### Tâches
a. Recopiez mot pour mot la partie de l'extrait sur le droit d'asile européen comprise entre « la torture ou » et « statut de réfugié. », ces deux bornes incluses.
b. Veuillez prolonger l'extrait sur le droit d'asile européen à partir de sa dernière phrase.

### Extrait
%%

L’article 15 de la directive 2004/83, figurant au chapitre V de celle-ci, intitulé «Conditions à remplir pour être considéré comme personne pouvant bénéficier de la protection subsidiaire», dispose sous le titre «Atteintes graves»:

«Les atteintes graves sont:

a)

la peine de mort ou l’exécution, ou

b)

la torture ou des traitements ou sanctions inhumains ou dégradants infligés à un demandeur dans son pays d’origine, ou

c)

des menaces graves et individuelles contre la vie ou la personne d’un civil en raison d’une violence aveugle en cas de conflit armé interne ou international.»

La directive 2005/85

10

L’article 3 de la directive 2005/85, intitulé «champ d’application», est libellé comme suit:

«1. La présente directive s’applique à toutes les demandes d’asile introduites sur le territoire des États membres, y compris à la frontière ou dans une zone de transit, ainsi qu’au retrait du statut de réfugié.

%%

### Documents fournis
%%

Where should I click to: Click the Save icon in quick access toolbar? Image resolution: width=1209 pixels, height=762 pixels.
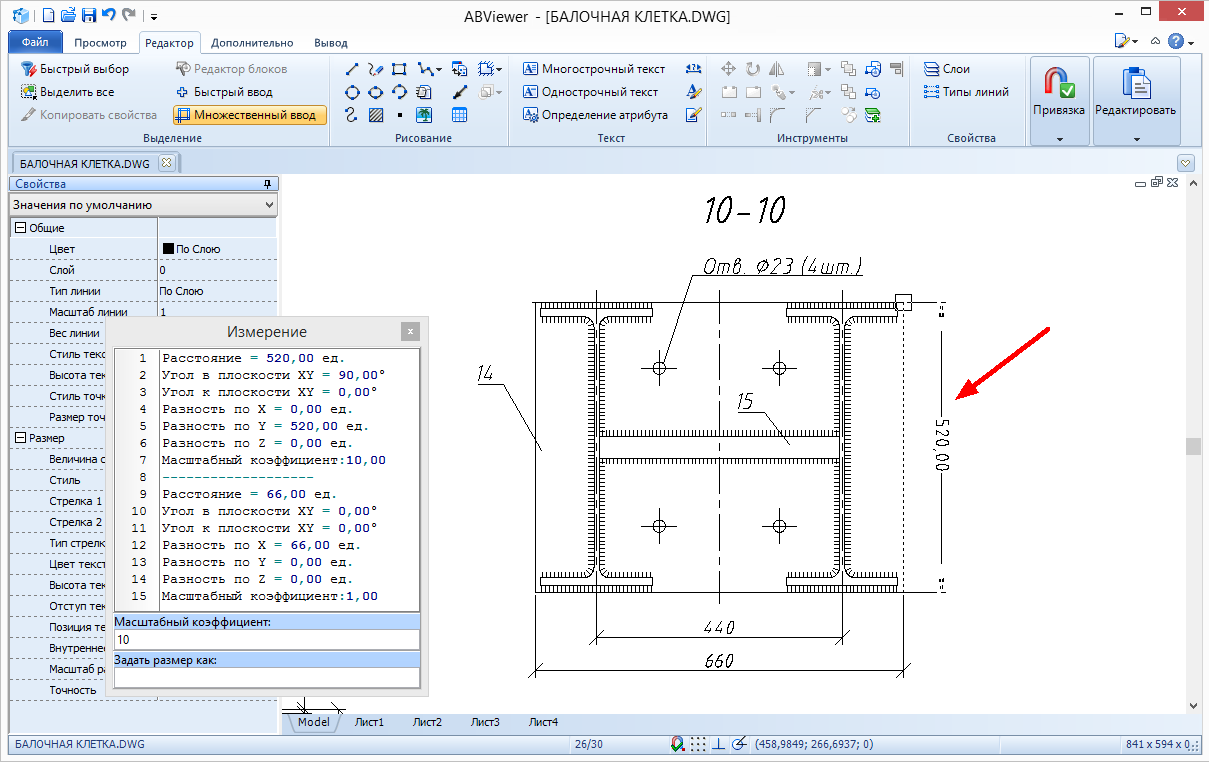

%%

### Réponses
a.
la torture ou des traitements ou sanctions inhumains ou dégradants infligés à un demandeur dans son pays d’origine, ou

c)

des menaces graves et individuelles contre la vie ou la personne d’un civil en raison d’une violence aveugle en cas de conflit armé interne ou international.»

La directive 2005/85

10

L’article 3 de la directive 2005/85, intitulé «champ d’application», est libellé comme suit:

«1. La présente directive s’applique à toutes les demandes d’asile introduites sur le territoire des États membres, y compris à la frontière ou dans une zone de transit, ainsi qu’au retrait du statut de réfugié.

b.
[...]

3. Lorsque les États membres utilisent ou instaurent une procédure dans le cadre de laquelle les demandes d’asile sont examinées en tant que demandes fondées sur la convention [relative au statut des réfugiés, signée à Genève le 28 juillet 1951], et en tant que demandes des autres types de protection internationale accordée dans les circonstances précisées à l’article 15 de la directive 2004/83/CE, ils appliquent la présente directive pendant toute leur procédure.

4. En outre, les États membres peuvent décider d’appliquer la présente directive aux procédures de traitement des demandes visant tout type de protection internationale.»

La directive 2008/115/CE

11

Les considérants 2 et 12 de la directive...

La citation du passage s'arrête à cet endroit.